This work addresses the limited scientific reasoning capabilities of general-purpose large language models (LLMs) in drug discovery, which cannot be reliably improved merely by scaling up model size or incorporating generic reasoning mechanisms. To overcome this, the authors introduce MMAI Gym for Science—a platform that integrates multimodal molecular data with task-specific training, inference, and evaluation frameworks—and propose a lightweight Liquid Foundation Model architecture designed to effectively model “molecular language.” This approach achieves state-of-the-art or competitive performance across key tasks including molecular optimization, ADMET prediction, retrosynthesis, and drug–target activity prediction, while requiring substantially lower computational resources than both larger general-purpose and specialized models, thereby breaking the performance bottleneck of general LLMs in specialized scientific domains.
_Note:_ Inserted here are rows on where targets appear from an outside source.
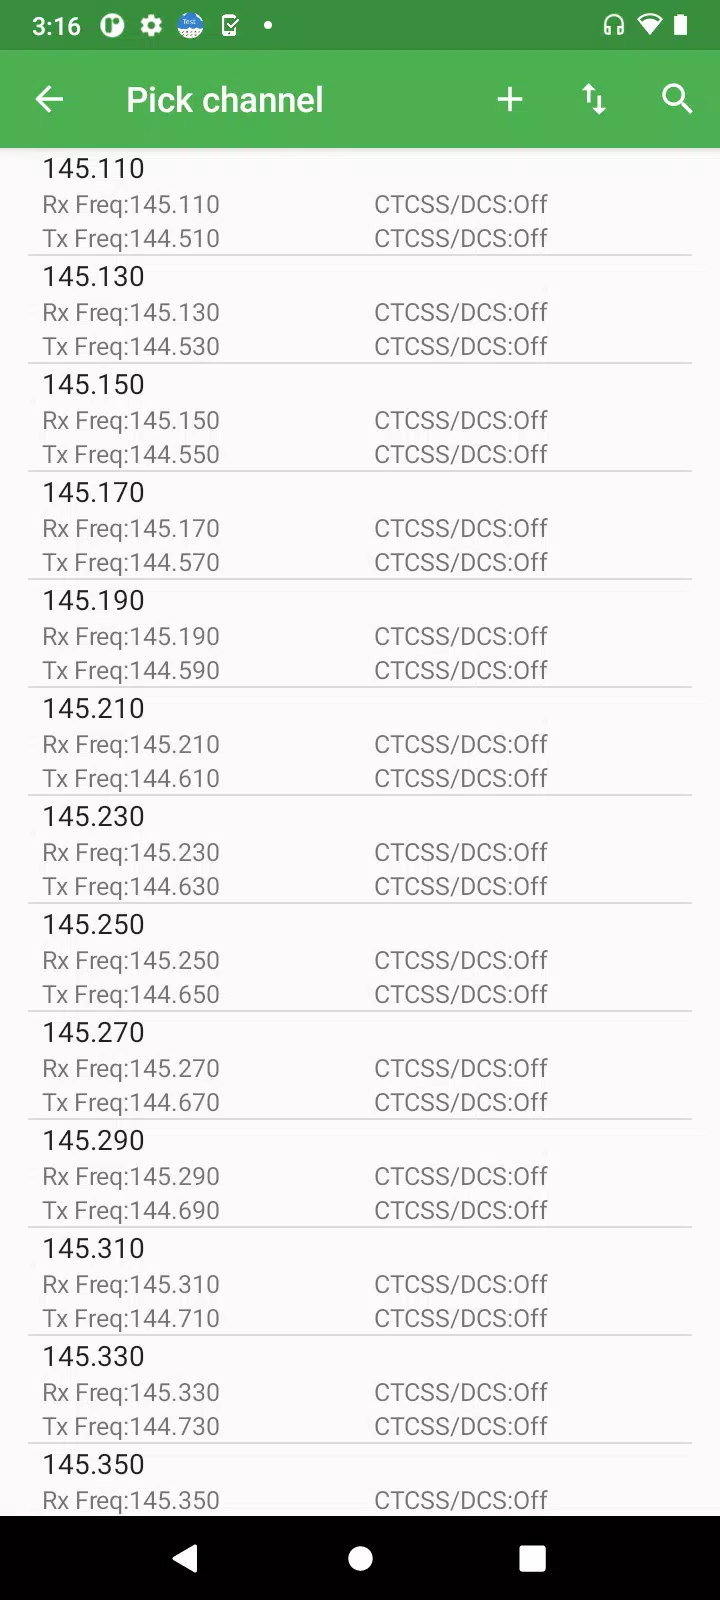Open Recents with the square button
The image size is (720, 1600).
point(533,1558)
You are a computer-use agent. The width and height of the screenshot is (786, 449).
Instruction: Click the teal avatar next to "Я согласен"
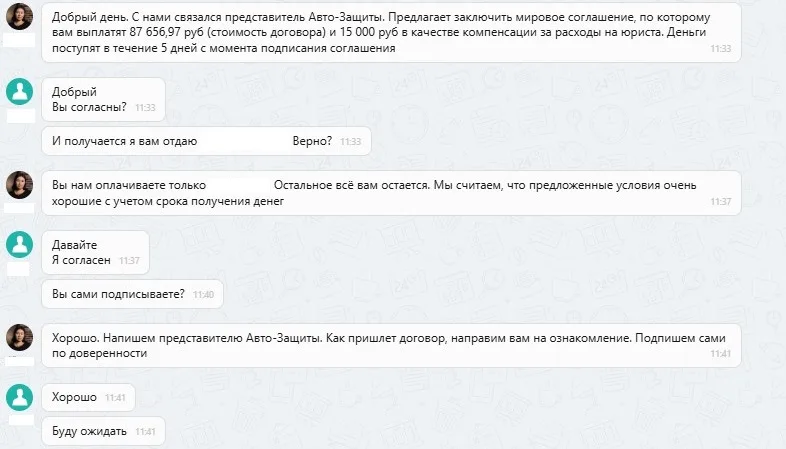coord(21,244)
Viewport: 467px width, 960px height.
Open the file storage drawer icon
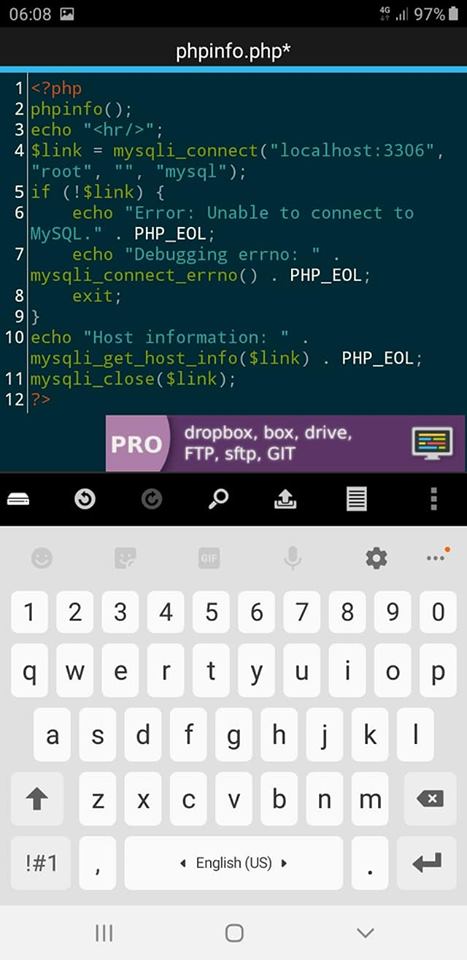[x=18, y=500]
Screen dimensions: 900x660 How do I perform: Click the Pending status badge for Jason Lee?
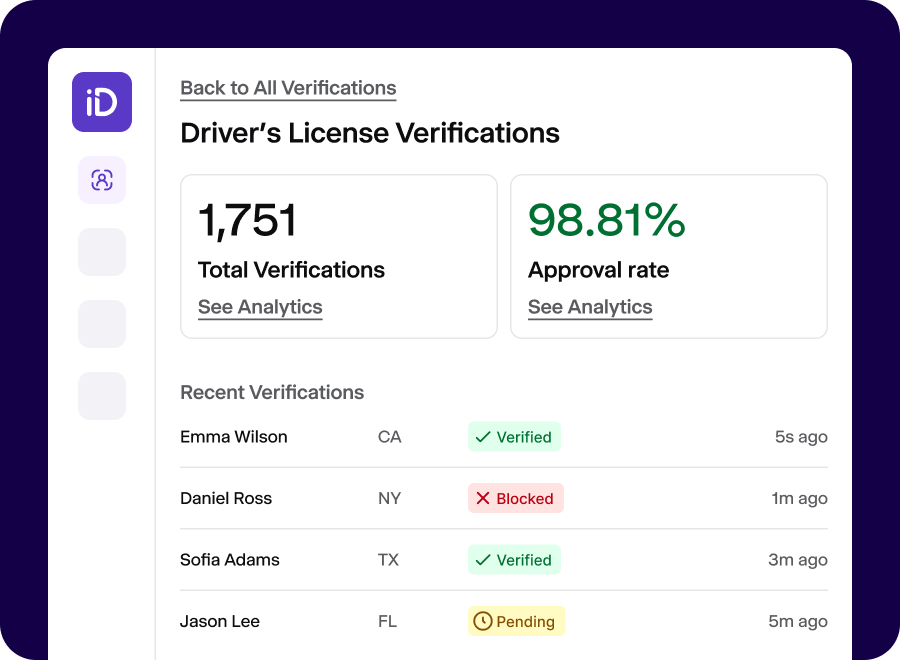516,621
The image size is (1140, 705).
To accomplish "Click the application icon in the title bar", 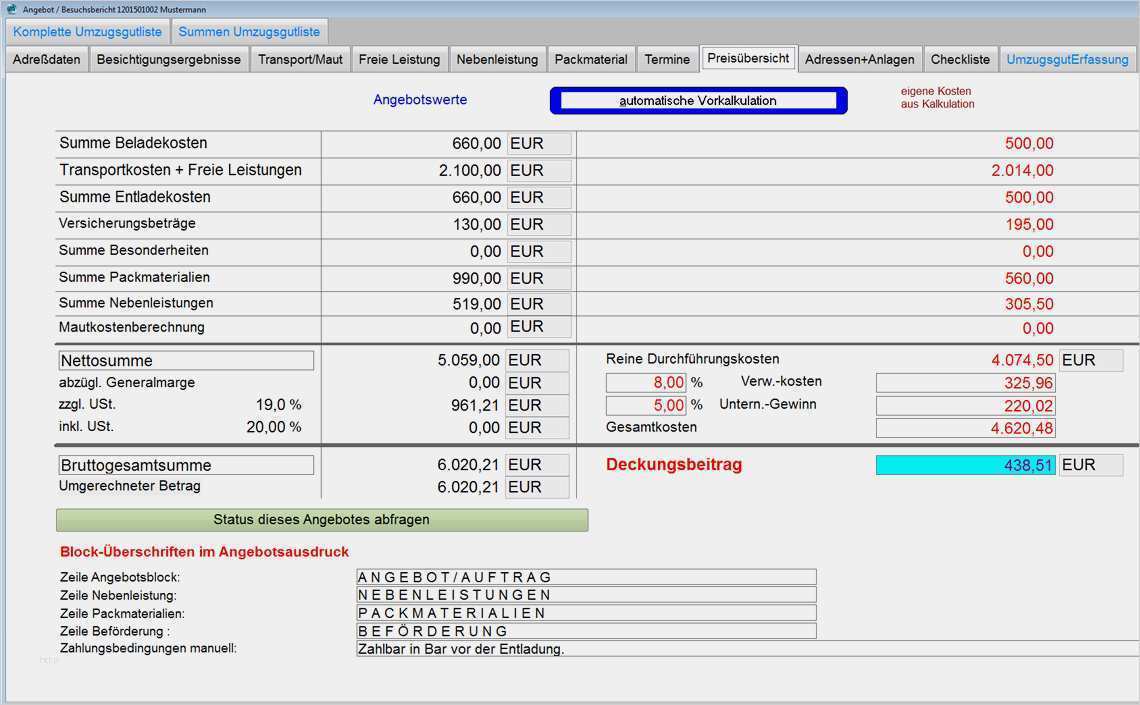I will click(x=11, y=8).
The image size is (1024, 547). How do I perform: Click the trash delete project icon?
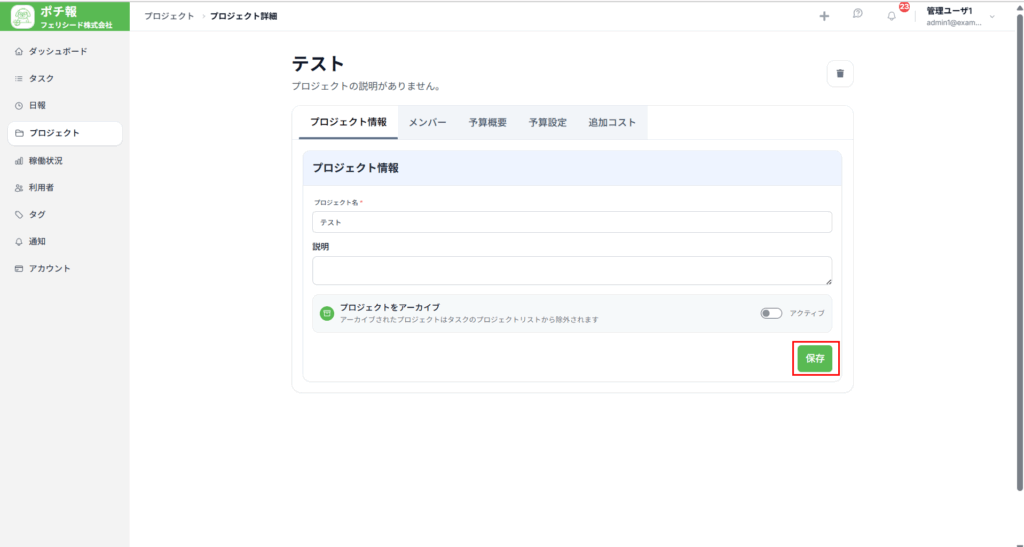[x=840, y=73]
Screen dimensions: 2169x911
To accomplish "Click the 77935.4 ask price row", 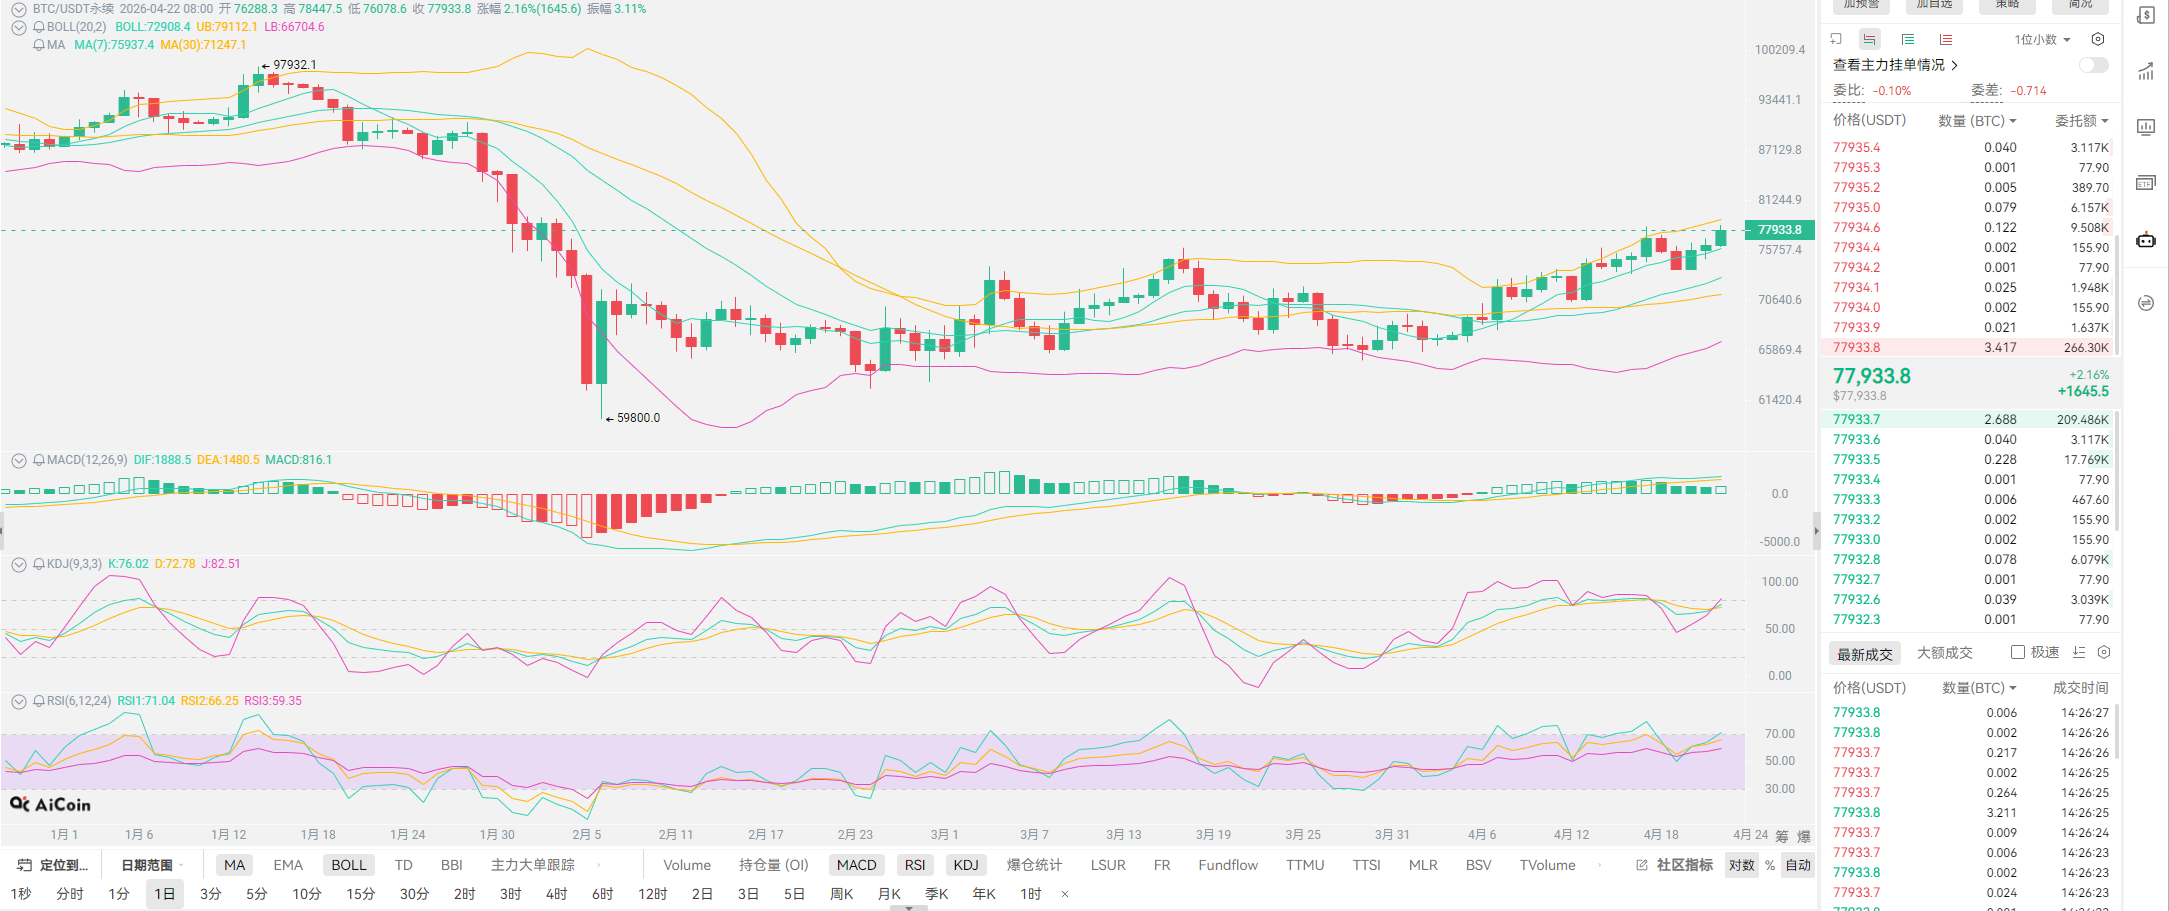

General-purpose large language models (LLMs) that rely on in-context learning do not reliably deliver the scientific understanding and performance required for drug discovery tasks. Simply increasing model size or introducing reasoning tokens does not yield significant performance gains. To address this gap, we introduce the MMAI Gym for Science, a one-stop shop molecular data formats and modalities as well as task-specific reasoning, training, and benchmarking recipes designed to teach foundation models the 'language of molecules' in order to solve practical drug discovery problems. We use MMAI Gym to train an efficient Liquid Foundation Model (LFM) for these applications, demonstrating that smaller, purpose-trained foundation models can outperform substantially larger general-purpose or specialist models on molecular benchmarks. Across essential drug discovery tasks - including molecular optimization, ADMET property prediction, retrosynthesis, drug-target activity prediction, and functional group reasoning - the resulting model achieves near specialist-level performance and, in the majority of settings, surpasses larger models, while remaining more efficient and broadly applicable in the domain.